▶ [Exercise description] Beginning with the line that includes "Given: Click the $33,558.71 Google amount", return every remaining line of the material exactly as it reads, but not the pictures.

▶ [Given information]
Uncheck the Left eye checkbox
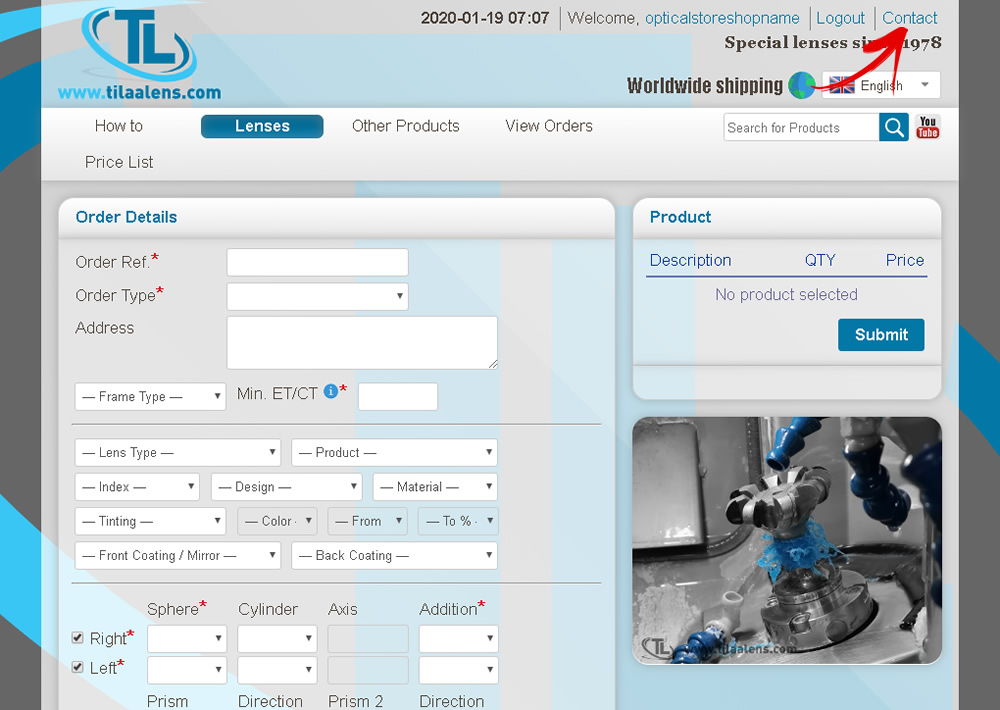Viewport: 1000px width, 710px height. 78,667
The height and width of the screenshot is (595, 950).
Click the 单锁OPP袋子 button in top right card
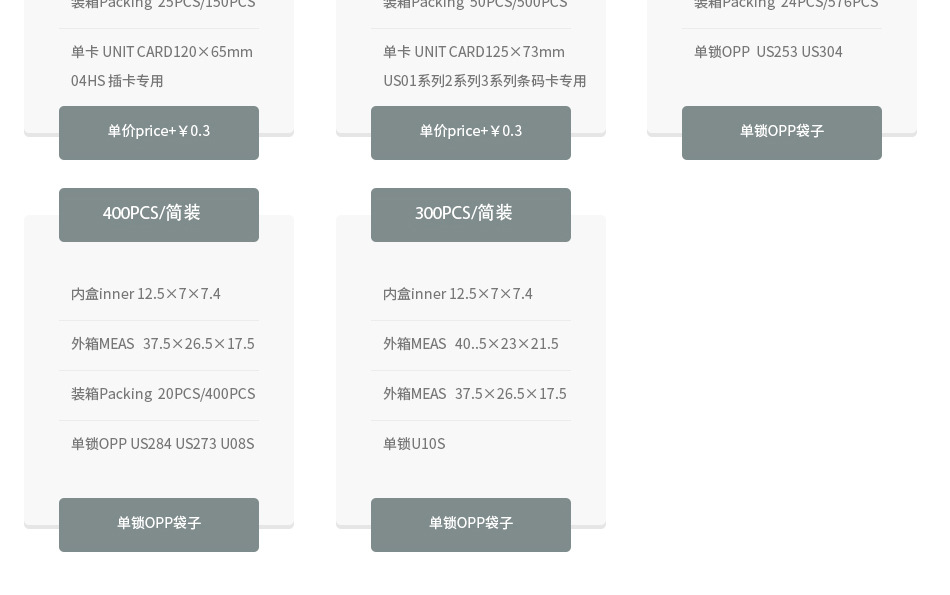click(781, 131)
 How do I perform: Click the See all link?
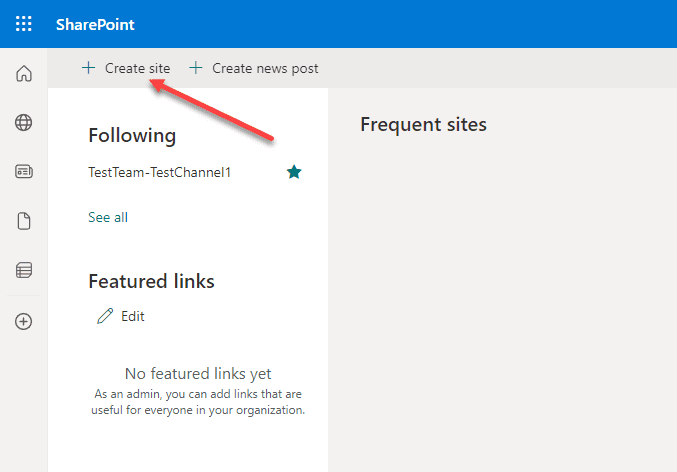pyautogui.click(x=108, y=217)
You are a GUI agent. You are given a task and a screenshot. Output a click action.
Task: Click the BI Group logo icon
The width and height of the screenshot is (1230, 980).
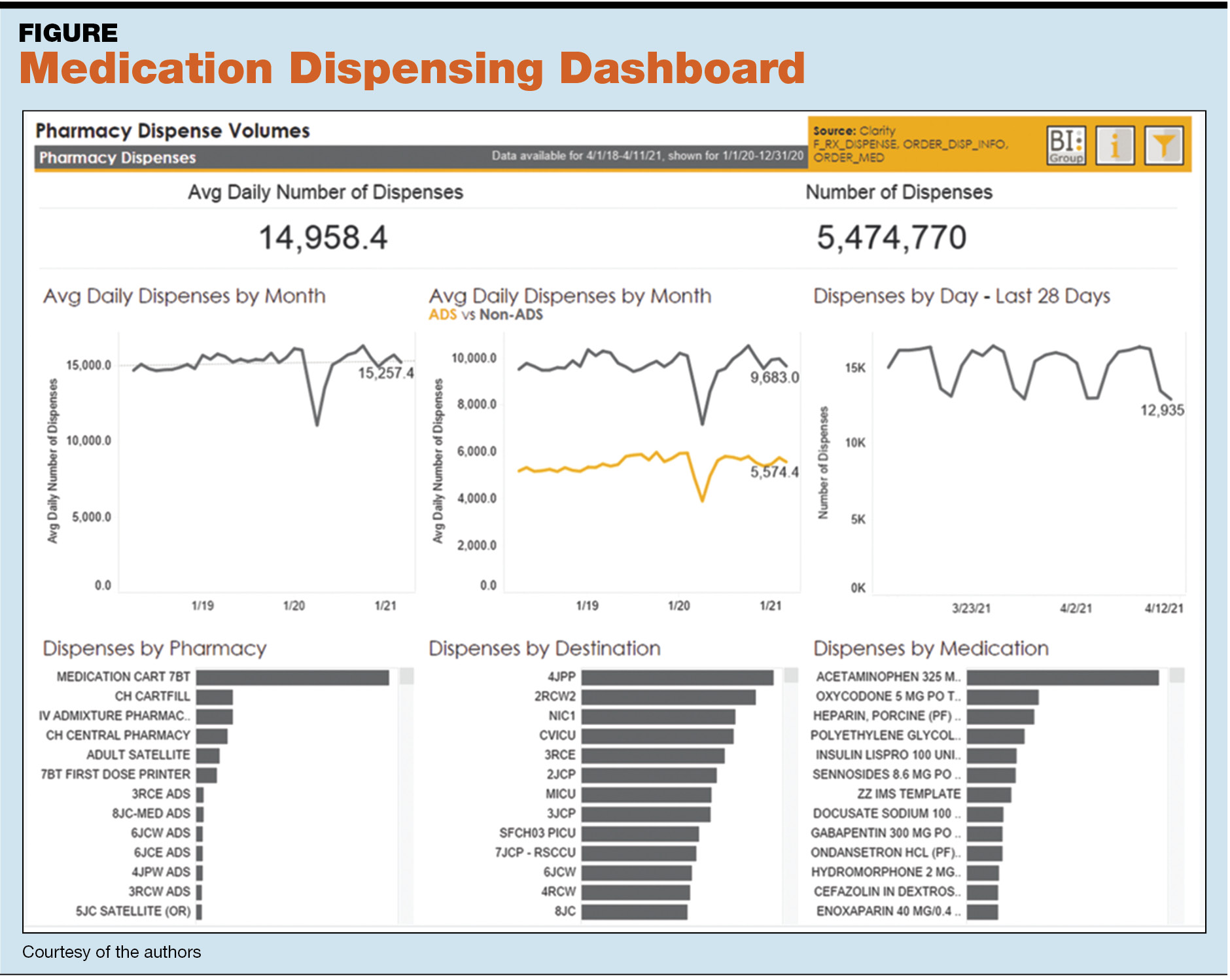1066,145
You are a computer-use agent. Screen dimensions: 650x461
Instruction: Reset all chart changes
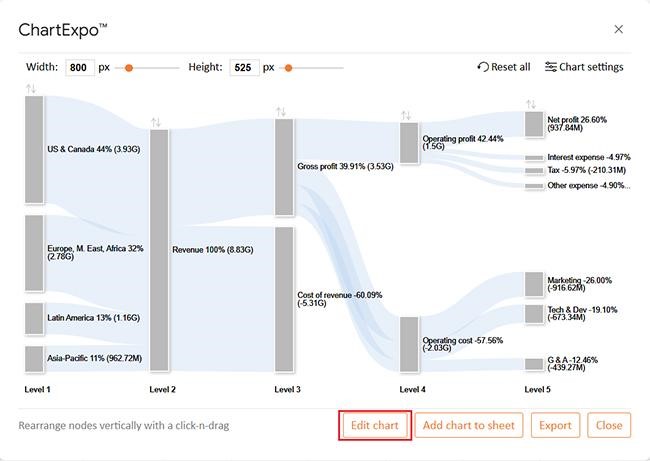click(x=504, y=67)
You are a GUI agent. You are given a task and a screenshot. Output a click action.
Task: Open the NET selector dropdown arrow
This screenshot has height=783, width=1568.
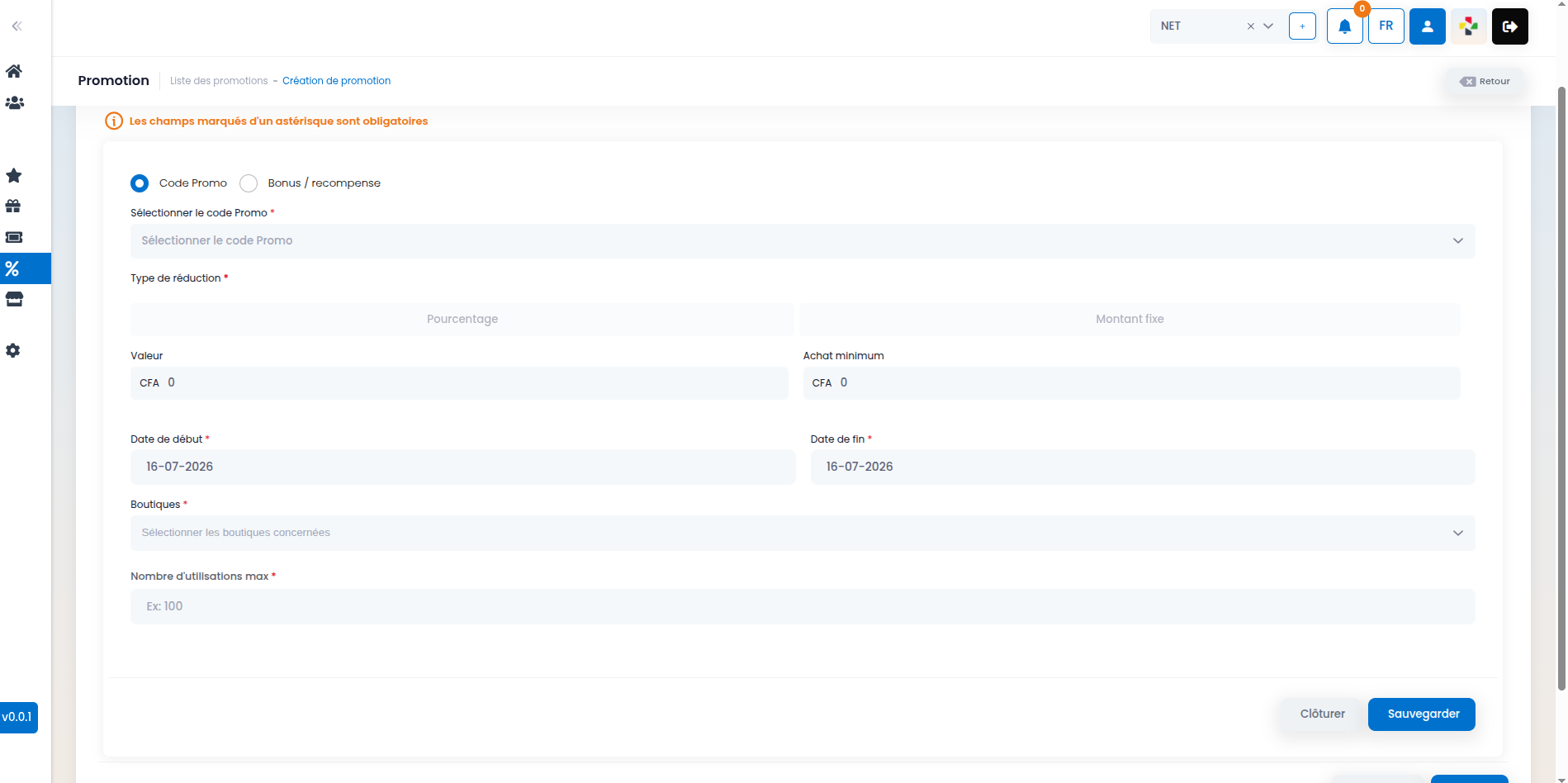tap(1269, 26)
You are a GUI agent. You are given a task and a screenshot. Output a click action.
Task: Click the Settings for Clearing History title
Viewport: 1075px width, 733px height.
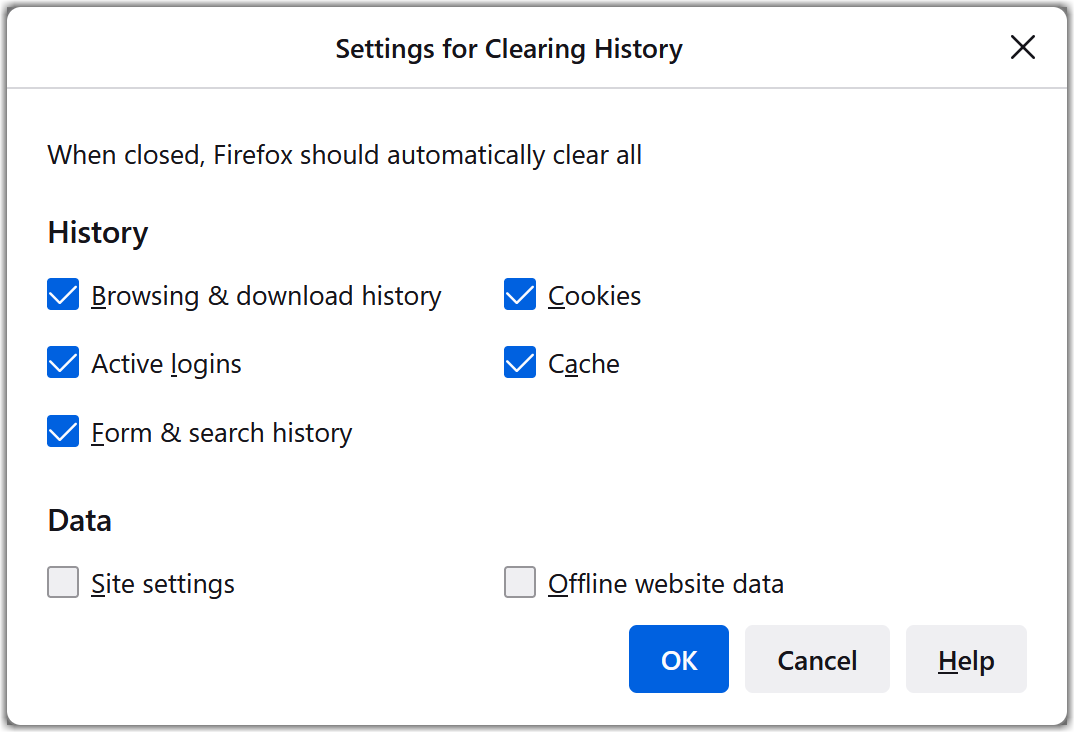pos(508,48)

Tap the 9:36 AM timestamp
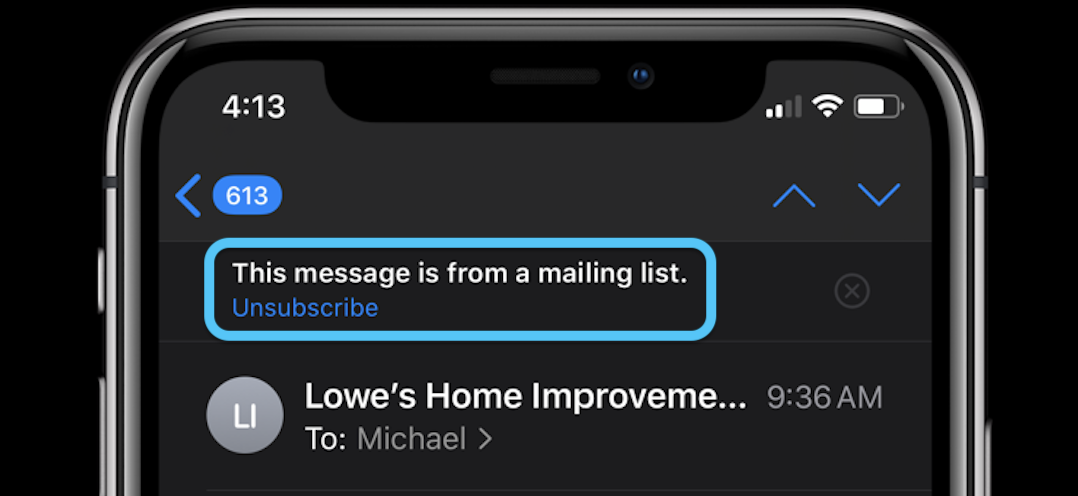pyautogui.click(x=825, y=398)
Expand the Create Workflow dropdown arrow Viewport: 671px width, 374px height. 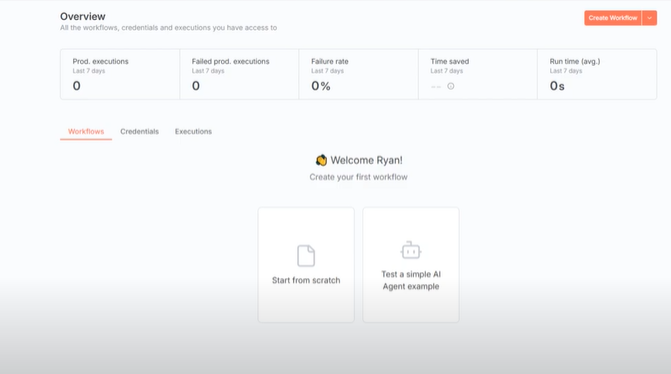click(649, 18)
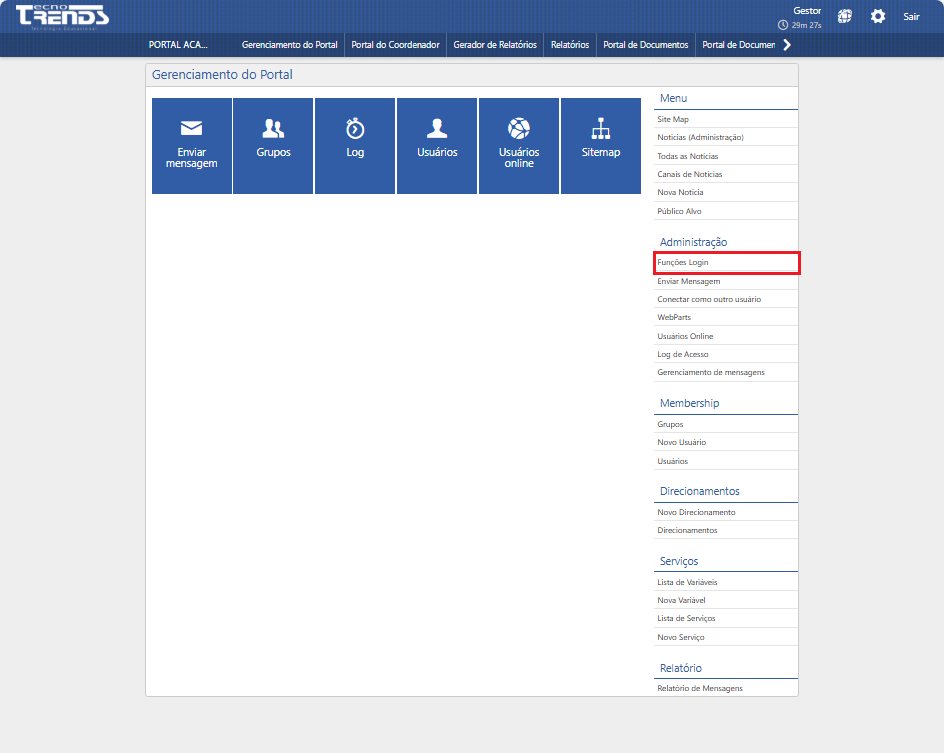Open the highlighted Funções Login link
Screen dimensions: 944x753
pyautogui.click(x=683, y=262)
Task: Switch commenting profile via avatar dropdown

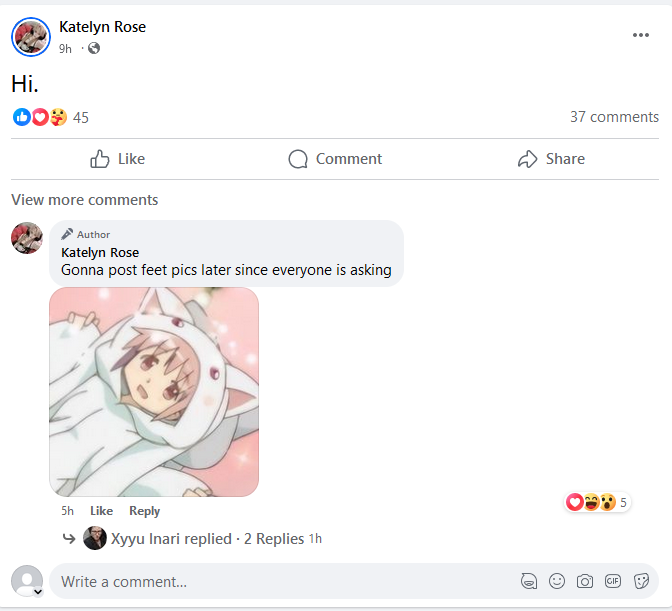Action: 37,591
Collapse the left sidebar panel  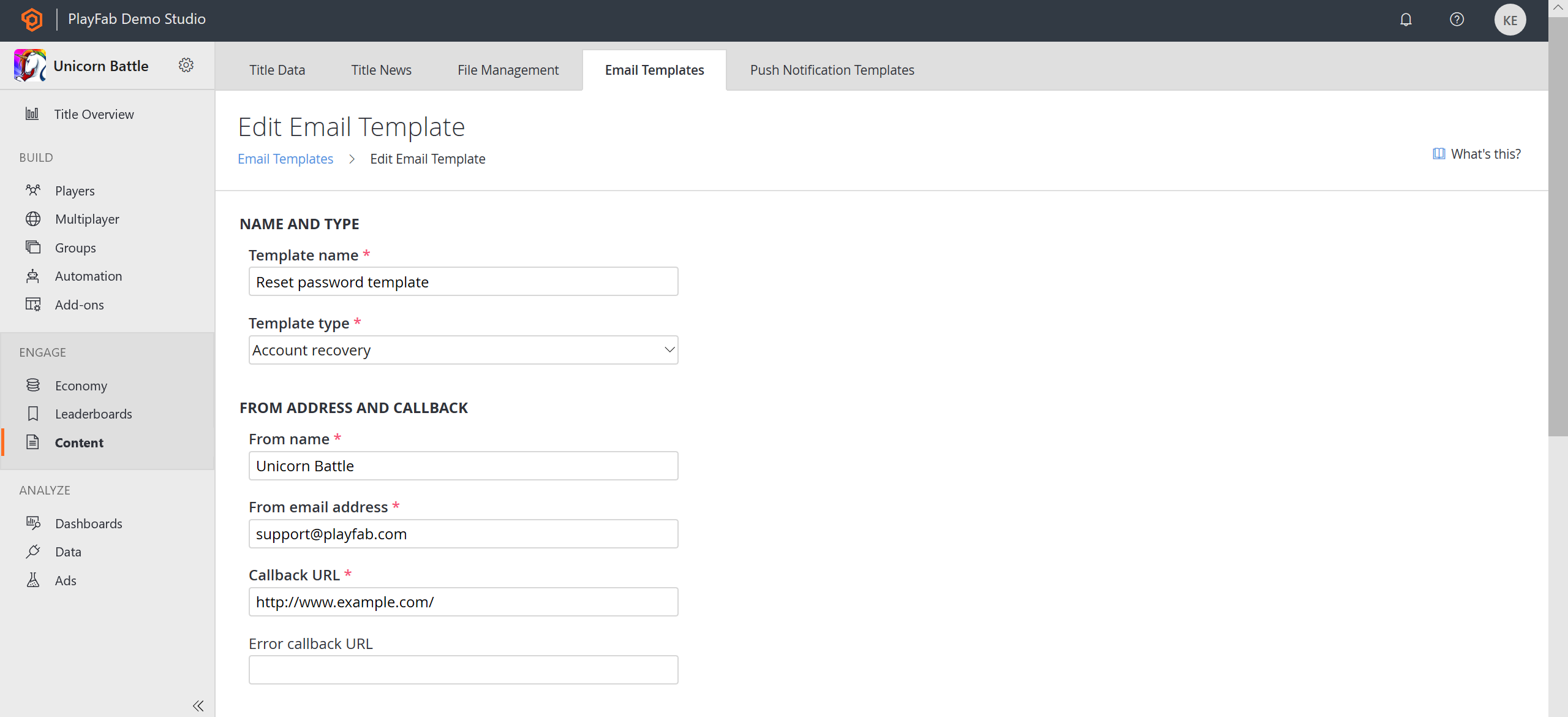pos(198,705)
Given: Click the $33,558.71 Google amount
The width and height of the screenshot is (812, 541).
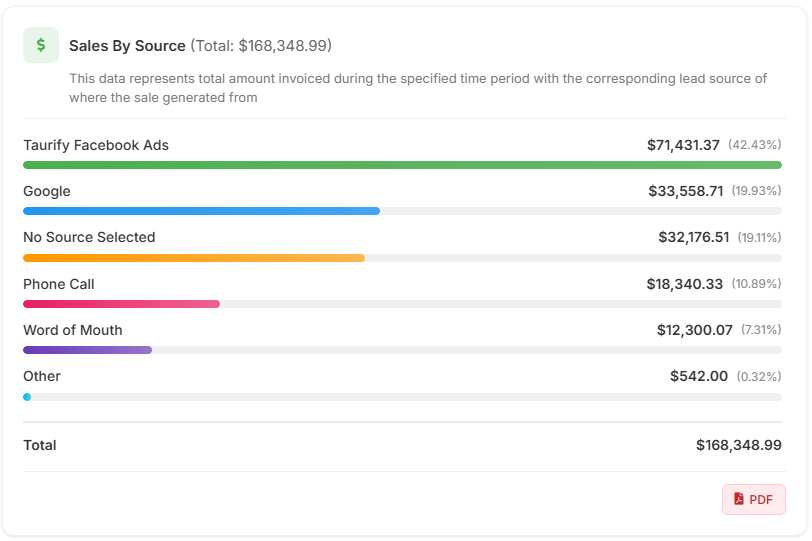Looking at the screenshot, I should click(x=685, y=191).
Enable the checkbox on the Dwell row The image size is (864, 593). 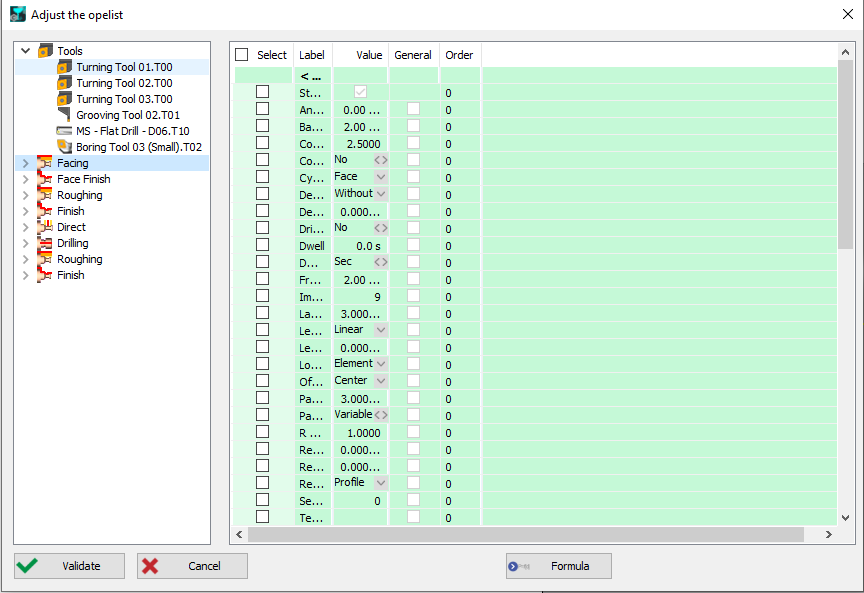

▶ [Exercise result]
Given: Click the $33,558.71 Google amount
The width and height of the screenshot is (812, 541).
Looking at the screenshot, I should click(x=685, y=191).
Enable the checkbox on the Dwell row The image size is (864, 593). 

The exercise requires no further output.